TadTR: End-to-end Temporal Action Detection with Transformer

By Xiaolong Liu, Qimeng Wang, Yao Hu, Xu Tang, Shiwei Zhang, Song Bai, Xiang Bai.

This repo holds the code for TadTR, described in the paper End-to-end temporal action detection with Transformer published in IEEE Transactions on Image Processing (TIP) 2022.

We have also explored fully end-to-end training from RGB images with TadTR. See our CVPR 2022 work E2E-TAD.

Introduction

TadTR is an end-to-end Temporal Action Detection TRansformer. It has the following advantages over previous methods:

Simple. It adopts a set-prediction pipeline and achieves TAD with a single network. It does not require a separate proposal generation stage.
Flexible. It removes hand-crafted design such as anchor setting and NMS.
Sparse. It produces very sparse detections (e.g. 10 on ActivityNet), thus requiring lower computation cost.
Strong. As a self-contained temporal action detector, TadTR achieves state-of-the-art performance on HACS and THUMOS14. It is also much stronger than concurrent Transformer-based methods such as RTD-Net and AGT.

Updates

[2023.2.19] Fix a bug a loss caculation (issue #21). Thank @zachpvin for raising this issue!

[2022.8.7] Add support for training/testing on THUMOS14!

[2022.7.4] Glad to share that this paper will appear in IEEE Transactions on Image Processing (TIP). Although I am still busy with my thesis, I will try to make the code accessible soon. Thanks for your patience.

[2022.6] Update the technical report of this work on arxiv (now v3).

[2022.3] Our new work E2E-TAD based on TadTR is accepted to CVPR 2022. It supports fully end-to-end training from RGB images.

[2021.9.15] Update the performance on THUMOS14.

[2021.9.1] Add demo code.

[2021.7] Our revised paper was submitted to IEEE Transactions on Image Processing.

[2021.6] Our revised paper was uploaded to arxiv.

[2021.1.21] Our paper was submitted to IJCAI 2021.

TODOs

add model code
add inference code
add training code
support training/inference with video input. See E2E-TAD

Main Results

HACS Segments

Method	Feature	mAP@0.5	mAP@0.75	mAP@0.95	Avg. mAP
TadTR	I3D RGB	47.14	32.11	10.94	32.09

THUMOS14

Method	Feature	mAP@0.3	mAP@0.4	mAP@0.5	mAP@0.6	mAP@0.7	Avg. mAP
TadTR	I3D 2stream	74.8	69.1	60.1	46.6	32.8	56.7

ActivityNet-1.3

Method	Feature	mAP@0.5	mAP@0.75	mAP@0.95	Avg. mAP
TadTR	TSN 2stream	51.29	34.99	9.49	34.64
TadTR	TSP	53.62	37.52	10.56	36.75

Install

Requirements

Linux or Windows
Python>=3.7
(Optional) CUDA>=9.2, GCC>=5.4
PyTorch>=1.5.1, torchvision>=0.6.1 (following instructions here)
Other requirements
```
pip install -r requirements.txt
```

Compiling CUDA extensions (Optional)

The RoIAlign operator is implemented with CUDA extension. If your machine does have a NVIDIA GPU with CUDA support, you can run this step. Otherwise, please set disable_cuda=True in opts.py.

cd model/ops;

# If you have multiple installations of CUDA Toolkits, you'd better add a prefix
# CUDA_HOME=<your_cuda_toolkit_path> to specify the correct version. 
python setup.py build_ext --inplace

Run a quick test

python demo.py

1.Data Preparation

Currently we only support thumos14.

THUMOS14

Download all data from [BaiduDrive(code: adTR)] or [OneDrive].
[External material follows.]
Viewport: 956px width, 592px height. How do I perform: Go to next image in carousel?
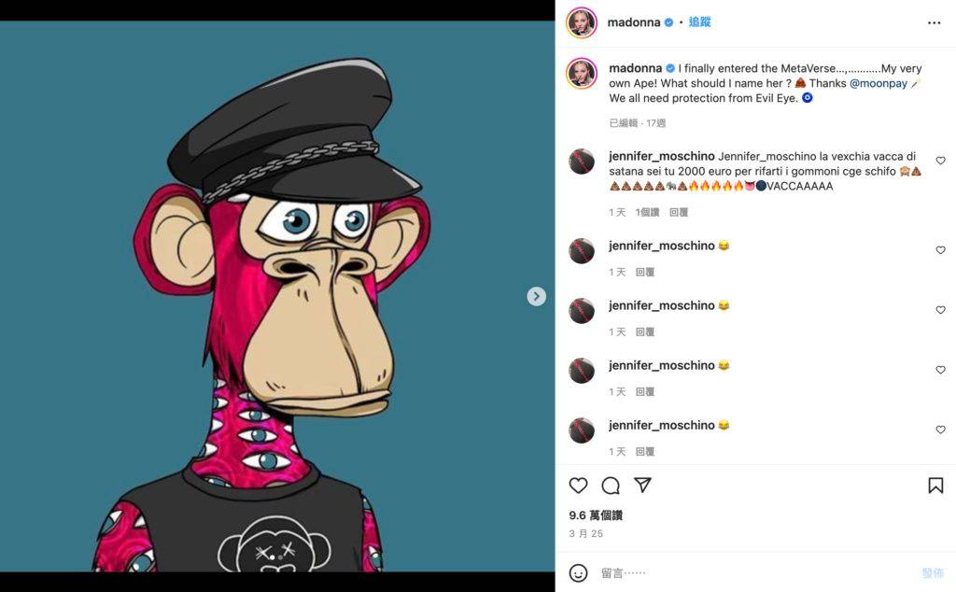(536, 296)
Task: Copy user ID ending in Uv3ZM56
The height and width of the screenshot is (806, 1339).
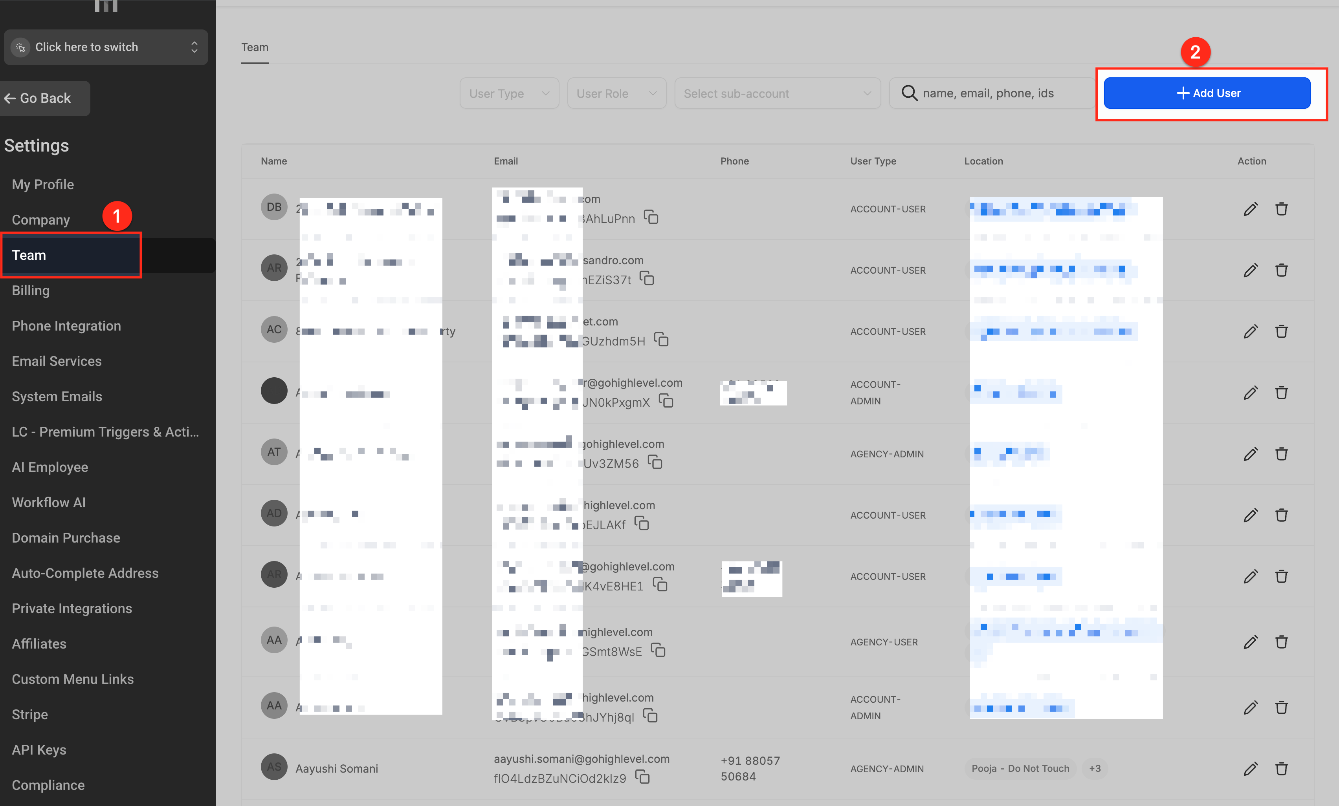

Features: Download the I3D features I3D_2stream_Pth.tar. It was originally provided by the authors of P-GCN. I have concatenated the RGB and Flow features (drop the tail of the longer one if the lengths are inconsistent) and converted the data to float32 precision to save space.
Annotations: The annotations of action instances and the meta information of feature files. Both are in JSON format (th14_annotations_with_fps_duration.json and th14_i3d2s_ft_info.json).
Pre-trained Reference Models: Our pretrained model that use I3D features thumos14_i3d2s_tadtr_reference.pth. This model corresponds to the config file configs/thumos14_i3d2s_tadtr.yml.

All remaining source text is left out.